## Begin SUPPLIED PASSAGE
On the NIPS Experiment and Review Process

A lot of attention has been focused on the NIPS experiment on its own reviewing system, Eric Price’s blog post on it, and unfortunately my flippant tweet pointing out some inaccuracies in the blog post. So I’ll try to clarify what I meant here.

Edit: folks looking for more info on the NIPS experiment should check out Neil Lawrence’s initial blog post on it and stay tuned, as he and Corinna Cortes will be eventually releasing a more thorough writeup on the results.


Eric Price’s Post

In the spirit of Eric’s post, here’s a TL;DR: the minor inaccuracies in Eric’s post should not detract from the main message that the results from the NIPS experiment are concerning, but we should be careful to get the details right before trying to explain the scary results with faulty information.

The three details that popped out at me as inaccurate were the idea that the program committee was split into two independent committees, that the committee only discussed papers with an average score between 6.0 and 6.5, and that area chairs could not see if a paper was a duplicate. In Eric’s defense, a lot of these details and more were clarified in the comments and discussion below his post, so what I’m writing here is somewhat redundant (e.g., he points out in the comments that NIPS does not have a fixed acceptance rate).
## End SUPPLIED PASSAGE
- **SET OF TASKS**:
a - In the post on the NIPS review process, who will be releasing a more thorough writeup on the experiment's results?
b - Summarize the post on the NIPS review process in two sentences.
c - Write the next paragraph of the post on the NIPS review process, continuing from its last sentence.
The listing that follows is separate material, unrelated to the post on the NIPS review process.
## Begin AVAILABLE DATA
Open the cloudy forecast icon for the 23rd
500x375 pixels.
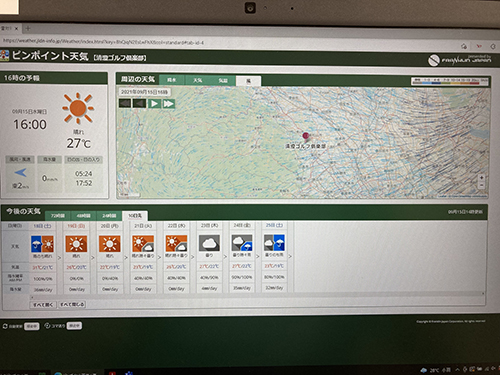[x=209, y=243]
## End AVAILABLE DATA
- **EXERCISE RESPONSES**:
a - Neil Lawrence and Corinna Cortes.

b - The author clarifies a flippant tweet about inaccuracies in Eric Price's blog post on the NIPS experiment, arguing that those minor errors should not detract from the concerning results but that the details must be right before anyone explains them. The three inaccuracies named are the claims that the program committee was split into two independent committees, that only papers averaging between 6.0 and 6.5 were discussed, and that area chairs could not see whether a paper was a duplicate.

c -
On the first point. I’m not completely sure how the program chairs implemented the duplication. But I don’t think the concept of splitting the program committee in half is correct or makes sense the way NIPS reviewing is organized. Most of the area chairing, fostering discussion, quality control of reviews, etc., is done independently by each area chair, so there no real concept of split independent committees. I’m not even sure what that would mean. The committee is in some sense already split 92 ways, for each area chair, but reviewers may be assigned papers with different chairs, so it’s not really independent. The way Eric’s post describes it invokes an image of two huge conference rooms of area chairs talking about the papers, which is a model that doesn’t scale to the absurd size of the NIPS conference nowadays.

As for the issue of which papers were discussed, I believe this was simply a recantation of a half-joking description of what the review process was, but the tongue-in-cheek tone is lost in writing. First, the reviewers discussed any paper that wasn’t immediately an obvious, high-confidence consensus. Then the area chairs examined all these reviews, papers, discussions, joining in the discussion in most cases. Then the area chairs met in pairs to go over all their papers together (except conflicted papers), making pair judgement calls on each and identifying controversial or tricky decisions that needed to be discussed at the larger meetings. After that, the chairs met in groups of four with one of the program chairs to go over these tricky decisions. Nowhere in this process does the average score even come up other than as a very rough way for area chairs to sort the papers, all of which they have to individually consider. But we also had much better heuristics to sort by, like controversiality, spread of scores, and low confidence scores. I’ll write more about my own personal experience with this process later.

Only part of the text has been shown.